Recupero centri rurali, il comune di Montaguto ha approvato il protocollo di intesa “Borghi in rete”


Con delibera numero 4 del 22 luglio 2016, il comune di Montaguto ha approvato il Protocollo d’intesa “Borghi in rete”.

Il sindaco Marcello Zecchino, si legge nel documento, ha introdotto l’argomento evidenziando l’importanza del tema del recupero integrato dei borghi rurali e della loro riqualificazione ambientale, economica, socio-culturale, edilizia e urbana. Tema che ha assunto una crescente attenzione di esperti e studiosi e che gli stessi Comuni cercano di riqualificare e rivitalizzare; ha poi ricordato che il comune di Montaguto ha approvato il protocollo d’intesa “BORGHI IN RETE” con propria delibera di C.C. n. 17 del 5.11.2015 con i Comuni di Castel Baronia, Flumeri, Frigento, Greci, Luogosano, Montaguto, Montecalvo Irpino, Monteverde, San Sossio Baronia, Savignano Irpino, Scampitella, Trevico, Vallesaccarda, Villanova del Battista, Volturara lrpina, Zungoli e la Comunità Montana dell’Ufita. Successivamente hanno aderito e sottoscritto il protocollo d’intesa i Comuni di Casalbore, Lacedonia, Melito lrp., Montemarano, Paternopoli, Sturno, Taurasi, Vallata e Villamaina.

Il progetto “Borghi in Rete” rappresenta oggi, per la crescita delle comunità locali rurali, piccoli e medi centri storici, una grande opportunità in grado di aggregare aree vaste di territori omogenei, le loro istituzioni e le forze economiche e sociali, attirare risorse finanziarie e capitali pubblici e privati, valorizzare il patrimonio culturale, ambientale, paesaggistico locale in quanto attrattore di investimenti e di presenze a fini turistici, recuperare a pieno la vita dei borghi e dei centri storici abbandonati o in via di spopolamento; usare, come spinta per lo sviluppo, la rete delle risorse locali e il patrimonio edilizio e fondiario, inutilizzato e/o sottoutilizzato presente, creare nuove opportunità di occupazione, grazie alle filiere economiche, produttive e di servizi presenti e/o che si andranno ad attivare.
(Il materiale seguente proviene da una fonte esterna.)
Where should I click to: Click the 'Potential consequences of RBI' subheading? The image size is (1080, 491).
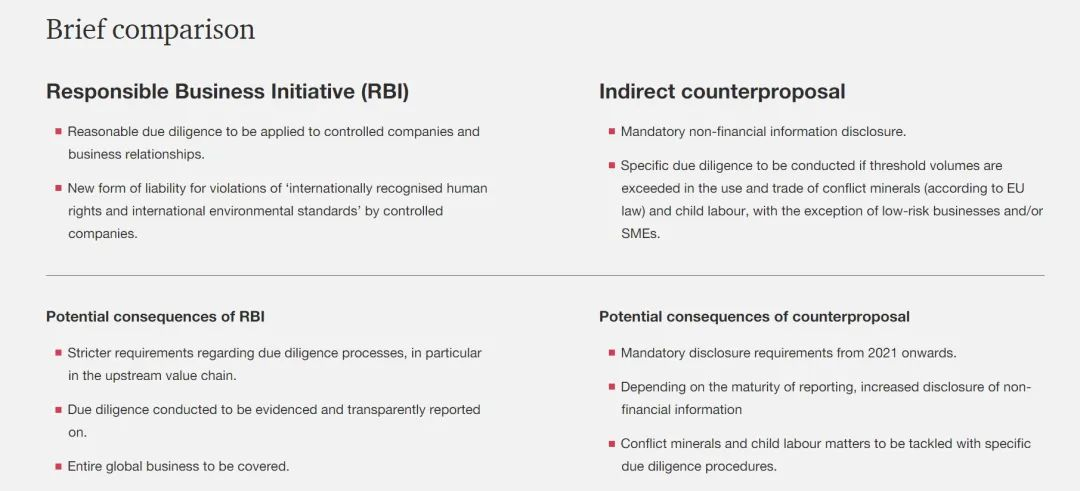(x=155, y=317)
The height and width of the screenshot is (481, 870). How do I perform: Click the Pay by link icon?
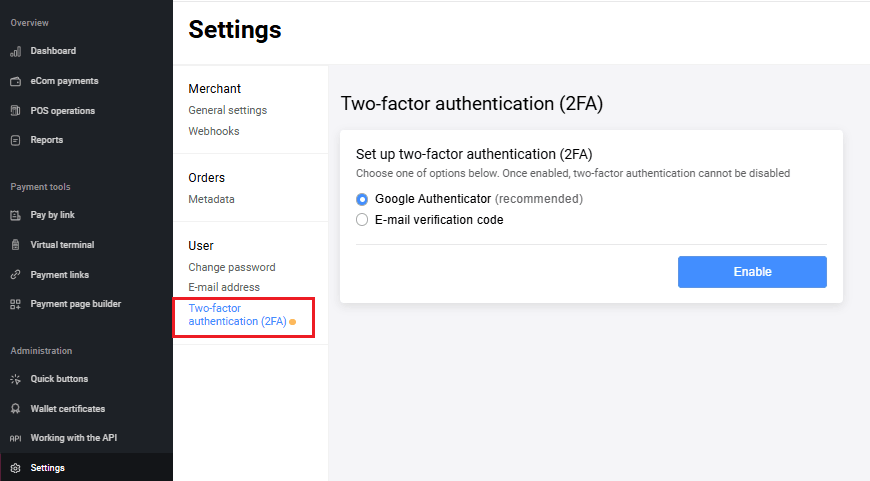[15, 215]
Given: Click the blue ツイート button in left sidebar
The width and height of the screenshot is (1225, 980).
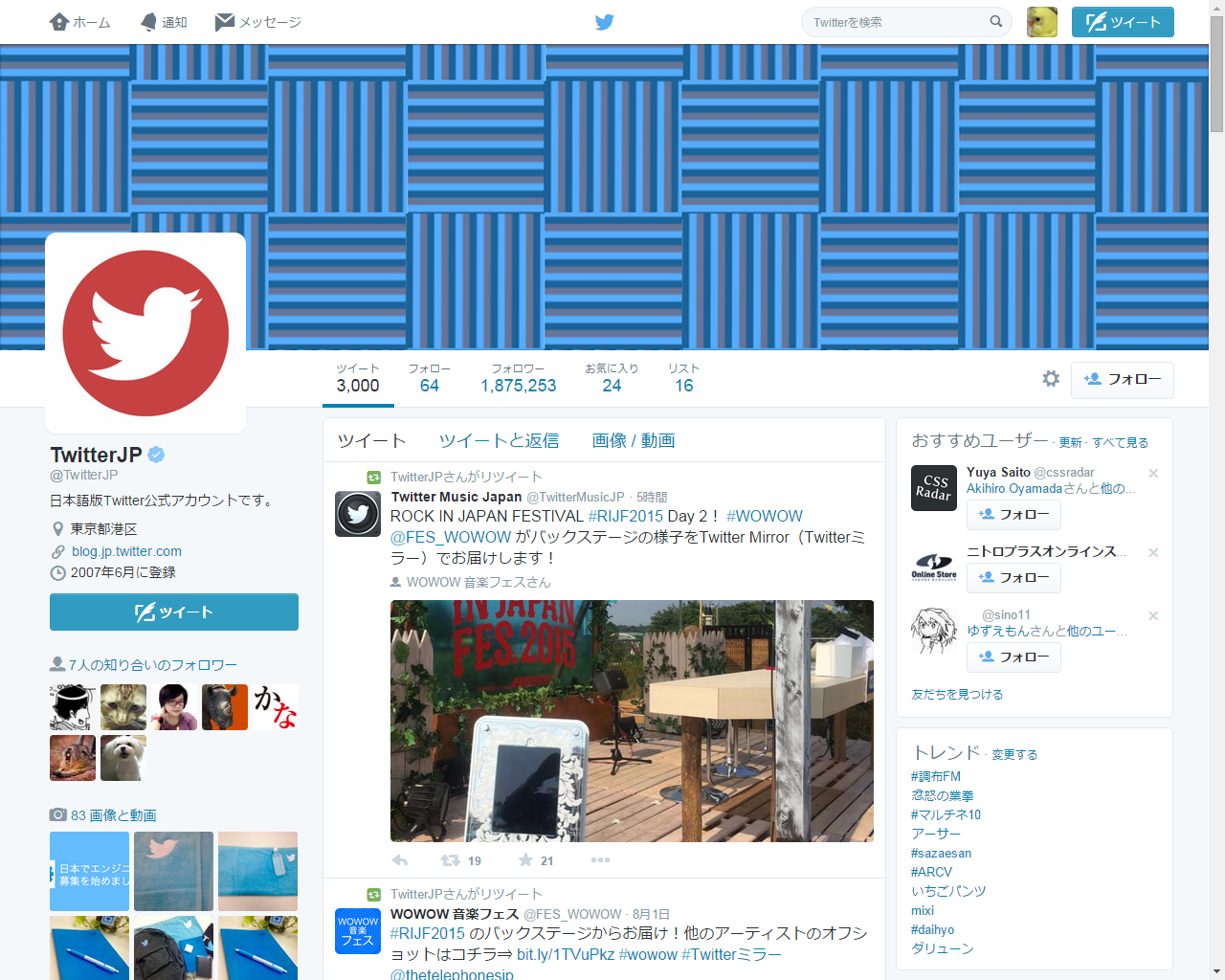Looking at the screenshot, I should [x=174, y=612].
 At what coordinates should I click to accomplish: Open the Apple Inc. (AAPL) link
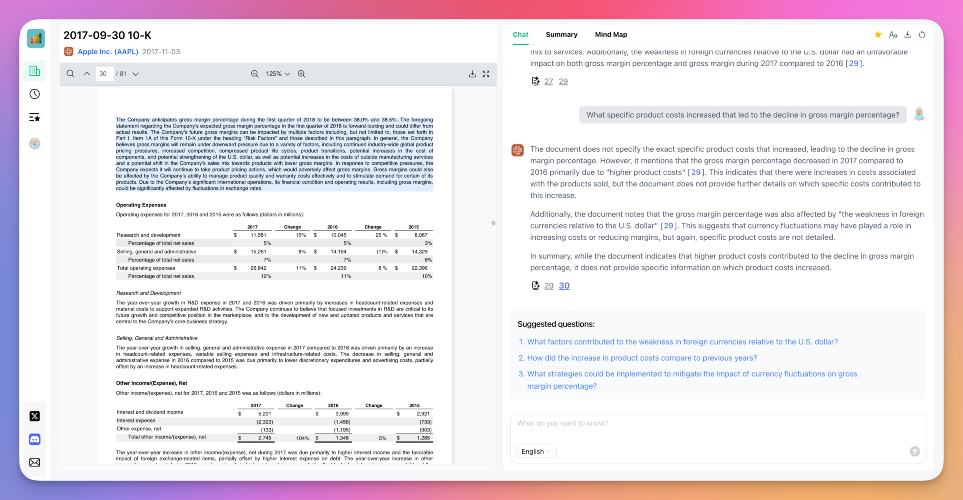click(107, 52)
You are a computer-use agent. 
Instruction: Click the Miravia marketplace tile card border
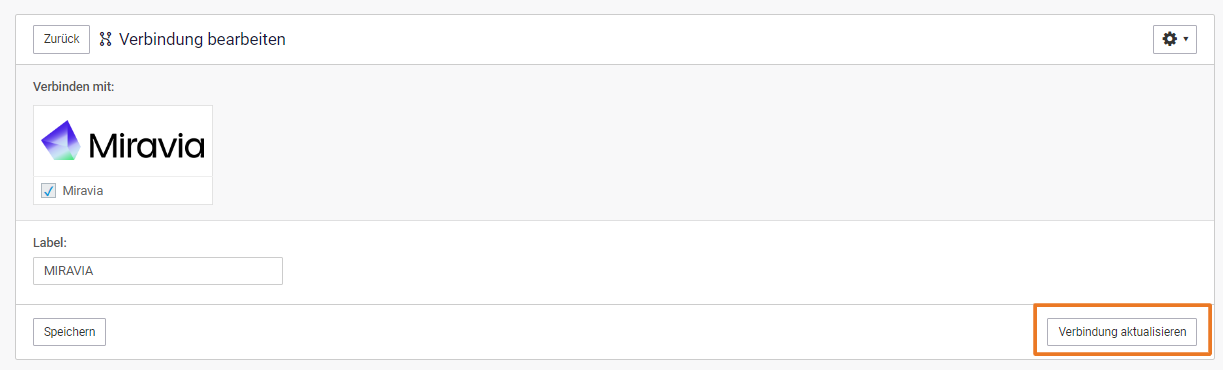point(123,155)
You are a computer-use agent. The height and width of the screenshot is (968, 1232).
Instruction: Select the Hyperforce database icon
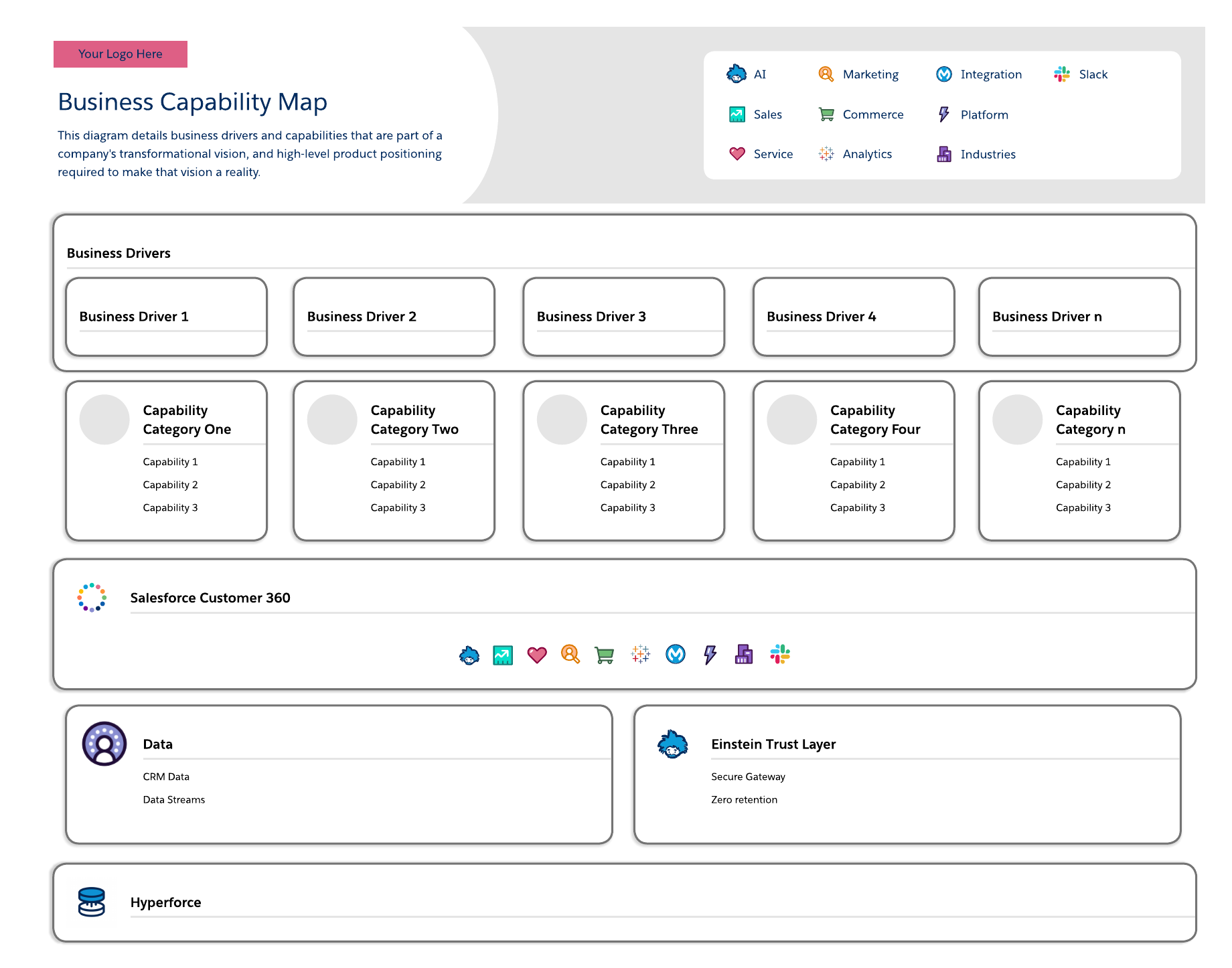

L’obiettivo è quello di valorizzare il ruolo degli enti locali e le loro funzioni associate con i Comuni in rete, per sviluppare un percorso che generi un aumento delle risorse destinate allo sviluppo sostenibile e all’occupazione, grazie al processo sopra indicato e di premiare il valore della “territorialità”, in quanto la capacità attrattiva dei territori è data dall’integrazione di variabili economiche con variabili socio-culturali, ambientali e paesaggistiche. Inoltre, costruisce e pratica “sistemi territoriali” quale nuova risposta per competere e cooperare a livello locale, poiché l’ambito regionale è la dimensione più efficace per definire politiche di sviluppo sostenibile e indicatori, soprattutto se si intende per sviluppo sostenibile la possibilità da parte dell’intera cittadinanza di definire i propri sentieri di sviluppo.